As for the content: what are your thoughts on the min shortfall results? They are all over the place (e.g. SYMPHONY outperforming the others in several cases) that I'm wondering if there is something strange going on. The min set results generally suggest that the setup is sound, but I'm really surprised at the lack of consistency. What do you think?
Yeah, I'm surprised at the lack of consistency too. I can't think of any reason why it could be be due to a bug (e.g. now that we've standardized the timing methods), but the possibility still remains. My impression is that SYMPHONY performs better than CBC for min shortfall with no boundary penalties, and for (generally) min shortfall with low boundary penalties, and min shortfall with small to moderate numbers of planning units with high boundary penalties. So, I guess I would generally recommend SYMPHONY for min shortfall over CBC, unless it takes ages, in which case trying CBC might be worth it. How does that sound?
Yeah, I think you are right. CBC recommendation really only makes sense for min set, which isn't a bad thing and probably >90% of what people implement at the moment.
I'm kind of scared to think about CBC processing times for multi-zone problems now.
Yeah, it will be interesting to see how CBC performs for multi-zone problems. At some point in the future, it might be worth extending the benchmarks to include multiple zones so we can get a better handle on this -- but I don't think it's a priority for now?

» Exercise instructions
- A) Return the portion of the solver benchmark discussion between "Yeah, I'm surprised" and "at the moment.", inclusive, copied word for word.
- B) Answer the following questions using the solver benchmark discussion.
(i) Which solver is generally recommended over CBC for min shortfall problems?
(ii) For which type of problem is the CBC recommendation said to really make sense?
(iii) What future extension to the benchmarks is suggested?
- C) Extend the solver benchmark discussion, beginning after its final sentence.

Records from a data collection

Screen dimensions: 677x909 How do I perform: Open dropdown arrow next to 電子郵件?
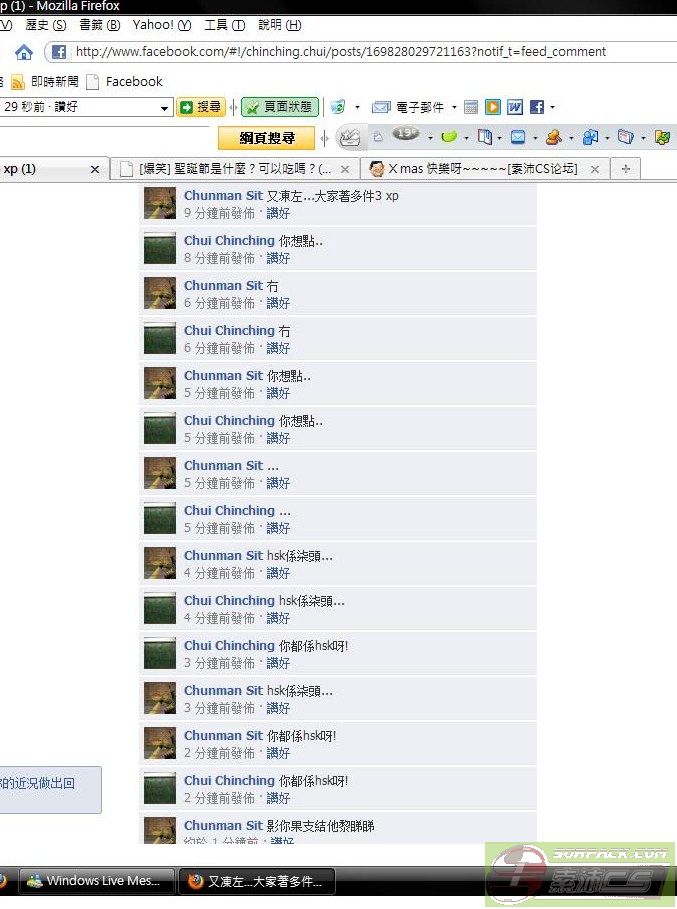click(454, 107)
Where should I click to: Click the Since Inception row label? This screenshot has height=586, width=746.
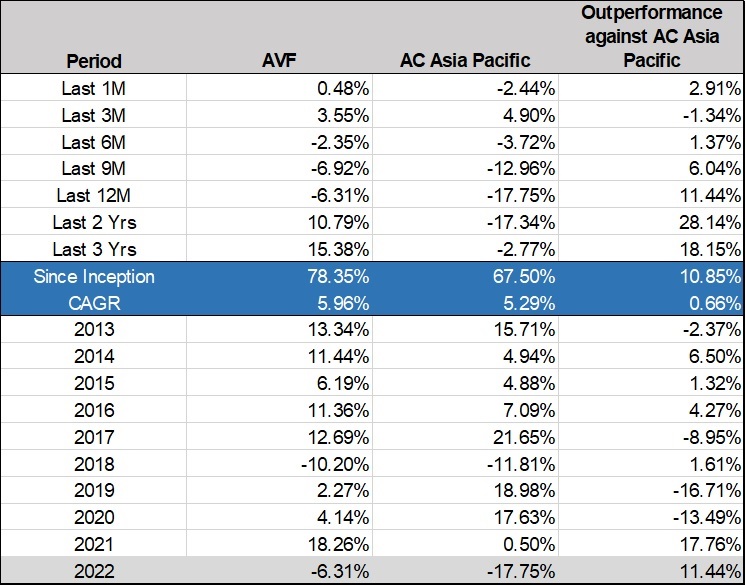93,277
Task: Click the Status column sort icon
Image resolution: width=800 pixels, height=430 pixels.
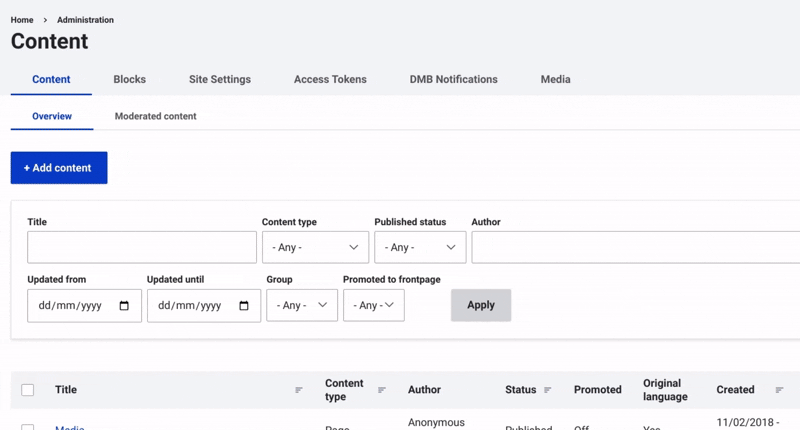Action: 548,390
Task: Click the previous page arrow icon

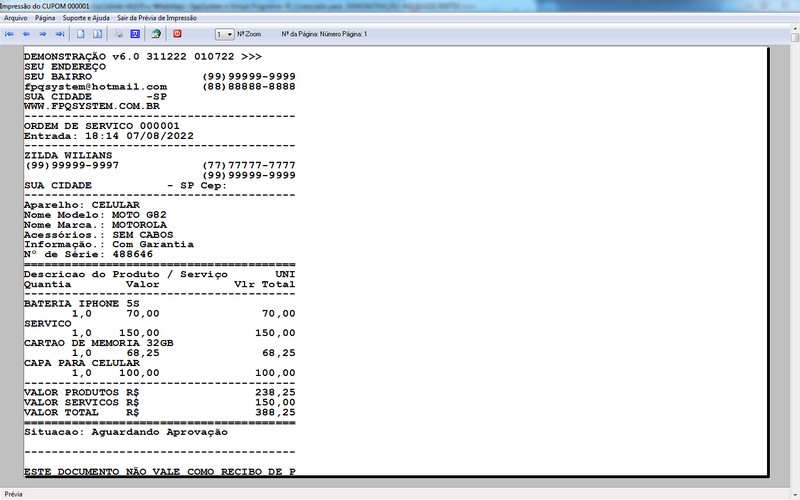Action: click(26, 34)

» Answer list
- A)
Yeah, I'm surprised at the lack of consistency too. I can't think of any reason why it could be be due to a bug (e.g. now that we've standardized the timing methods), but the possibility still remains. My impression is that SYMPHONY performs better than CBC for min shortfall with no boundary penalties, and for (generally) min shortfall with low boundary penalties, and min shortfall with small to moderate numbers of planning units with high boundary penalties. So, I guess I would generally recommend SYMPHONY for min shortfall over CBC, unless it takes ages, in which case trying CBC might be worth it. How does that sound?
Yeah, I think you are right. CBC recommendation really only makes sense for min set, which isn't a bad thing and probably >90% of what people implement at the moment.

- B)
(i) SYMPHONY
(ii) Min set
(iii) Including multiple zones

- C)
I agree, multi zone benchmarking can wait. Lets get this vignette finished first and then promote the package updates.
I've pushed some text updates to the benchmark vignette and was wondering if you could have a look? We haven't used the raster results yet, but I'm wondering if what we have now would be sufficient already? I think the vignette gives a good sense of solver performances as is. What do you think?
I just remembered that we didn't finish this up yet. If I remember correctly, @jeffreyhanson you had offered to finish the vignette text. Is that still the plan?
Yes, that's absolutely correct! Sorry, I forgot about this. I'll finish off the text today.
I think I finished off the text, so I'll close this issue.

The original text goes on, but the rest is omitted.